- **Raw records**:
◆ ◆ ◆ ◆

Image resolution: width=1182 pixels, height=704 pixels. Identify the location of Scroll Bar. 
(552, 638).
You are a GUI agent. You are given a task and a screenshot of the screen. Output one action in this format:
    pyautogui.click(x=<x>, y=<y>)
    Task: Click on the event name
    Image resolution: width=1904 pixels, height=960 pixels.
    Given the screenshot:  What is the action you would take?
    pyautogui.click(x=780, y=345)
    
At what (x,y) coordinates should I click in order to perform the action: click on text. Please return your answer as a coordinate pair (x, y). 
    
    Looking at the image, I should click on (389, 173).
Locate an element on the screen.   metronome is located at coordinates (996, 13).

◆ ◆ ◆ ◆

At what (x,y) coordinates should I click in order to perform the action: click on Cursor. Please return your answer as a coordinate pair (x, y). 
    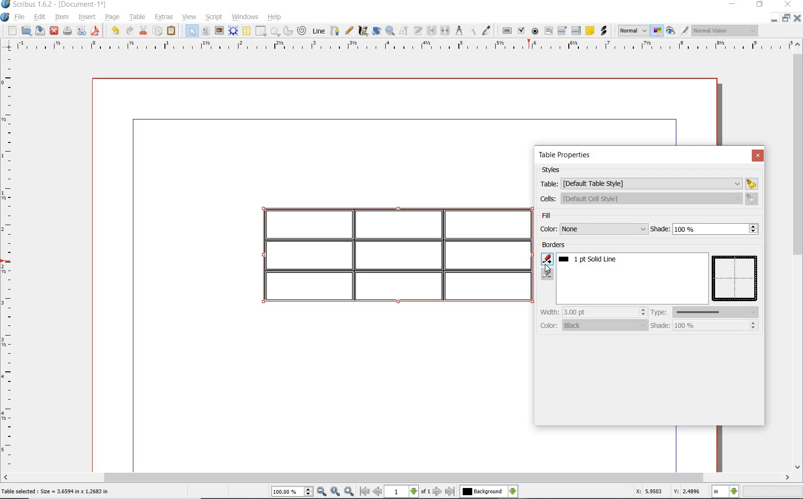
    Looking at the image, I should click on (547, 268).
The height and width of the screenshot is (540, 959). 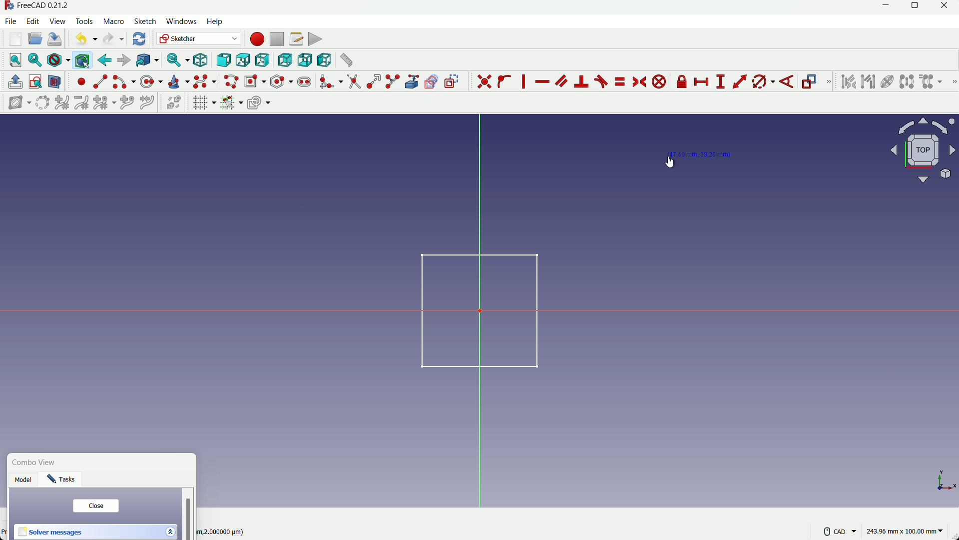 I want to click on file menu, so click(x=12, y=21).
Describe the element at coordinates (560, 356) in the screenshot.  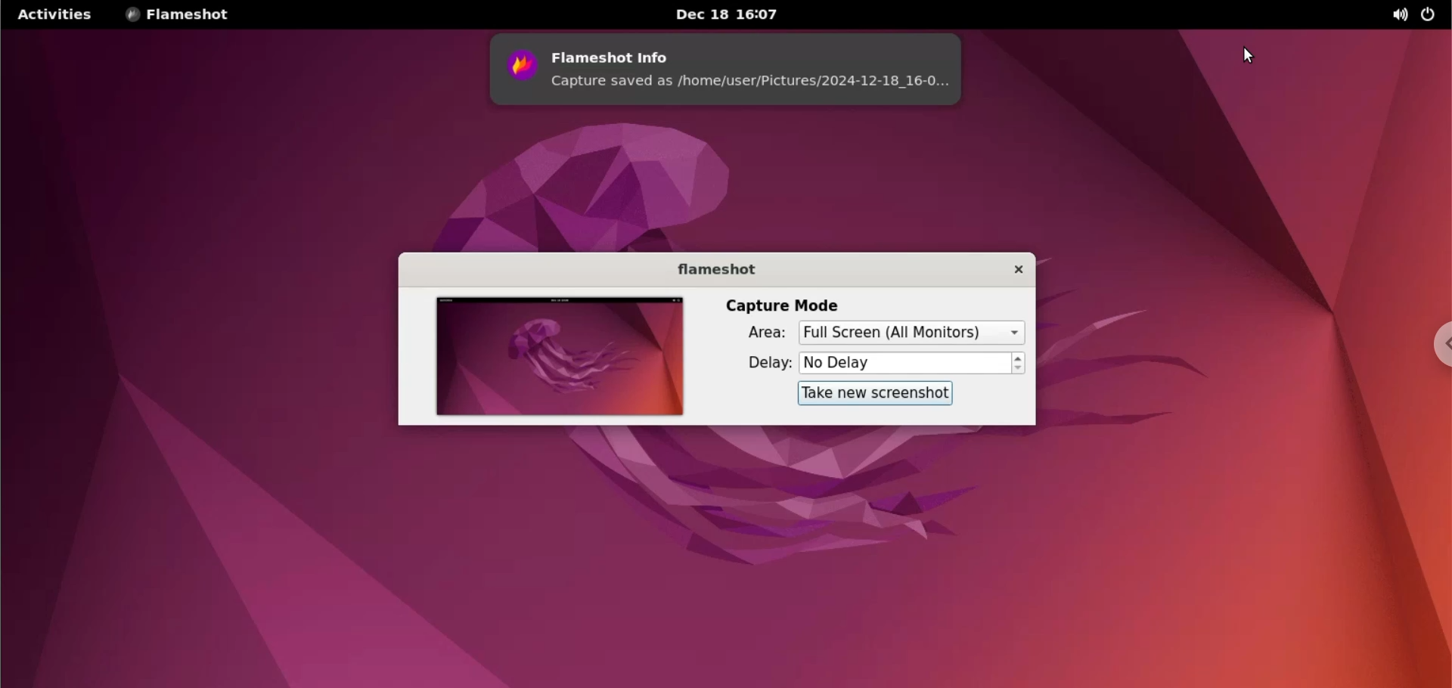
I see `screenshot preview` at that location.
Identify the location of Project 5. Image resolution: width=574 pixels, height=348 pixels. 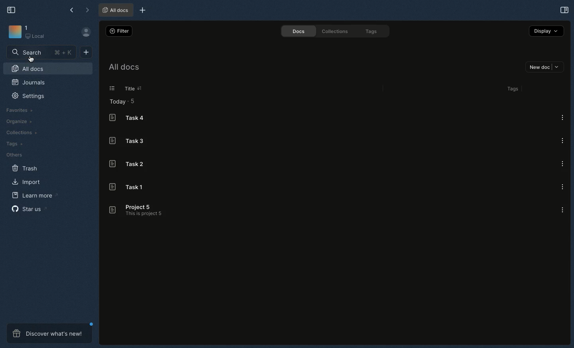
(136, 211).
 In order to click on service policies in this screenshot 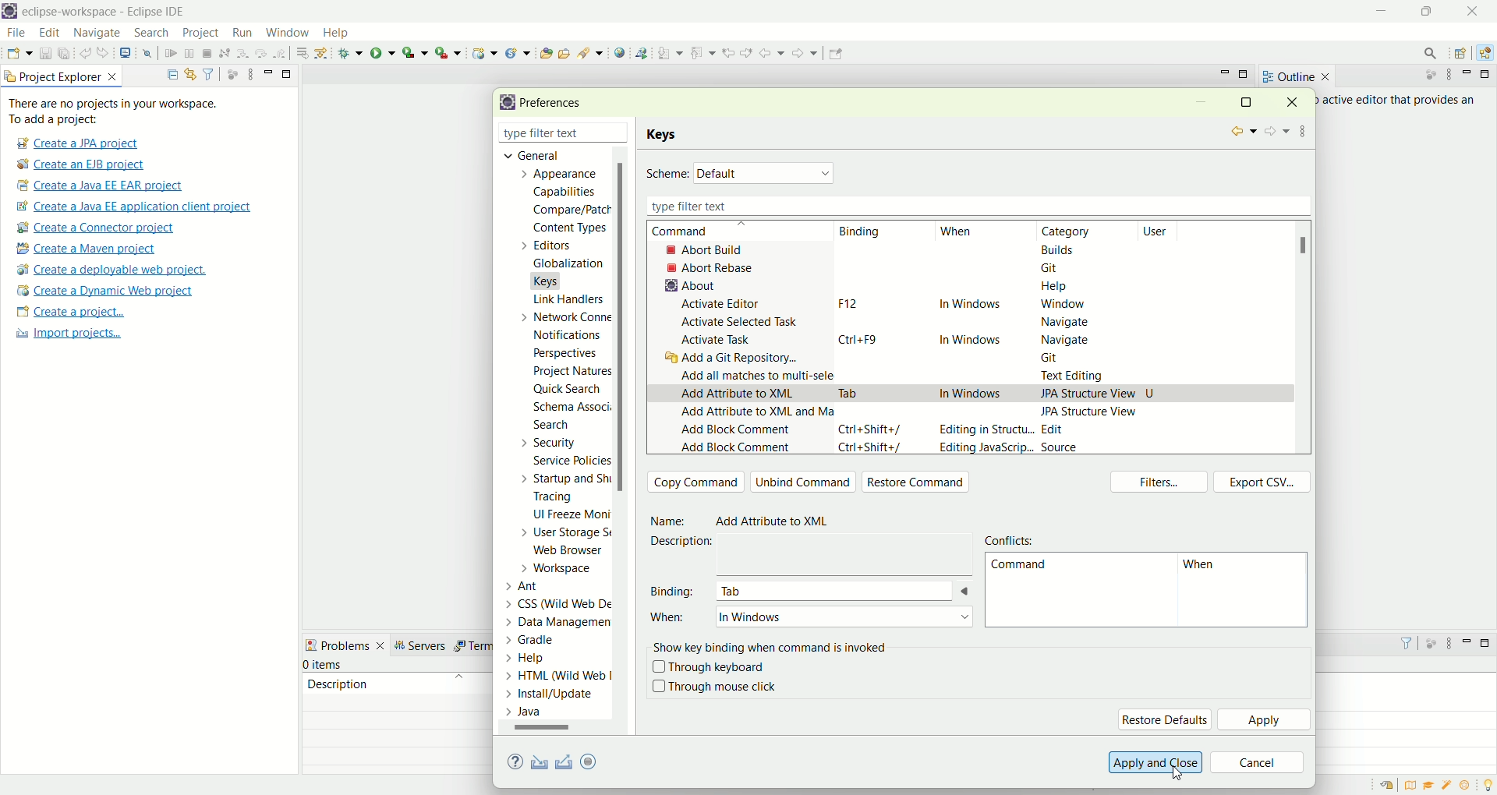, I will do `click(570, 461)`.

◆ ◆ ◆ ◆

- **Task statement**:
Express the lines as a Markdown table with the columns Row and Line, leaving out blank lines. Begin at the line that contains "You are a GUI" and stop after the line that contains "Locate an element".

- **Answer below**:
| Row | Line |
|---|---|
| 1 | You are a GUI agent. You are given a task and a screenshot of the screen. Output one action in this format: |
| 2 |     pyautogui.click(x=<x>, y=<y>) |
| 3 |     Task: Click on the event name |
| 4 |     Image resolution: width=1904 pixels, height=960 pixels. |
| 5 |     Given the screenshot:  What is the action you would take? |
| 6 |     pyautogui.click(x=780, y=345) |
| 7 | At what (x,y) coordinates should I click in order to perform the action: click on text. Please return your answer as a coordinate pair (x, y).  |
| 8 |     Looking at the image, I should click on (389, 173). |
| 9 | Locate an element on the screen.   metronome is located at coordinates (996, 13). |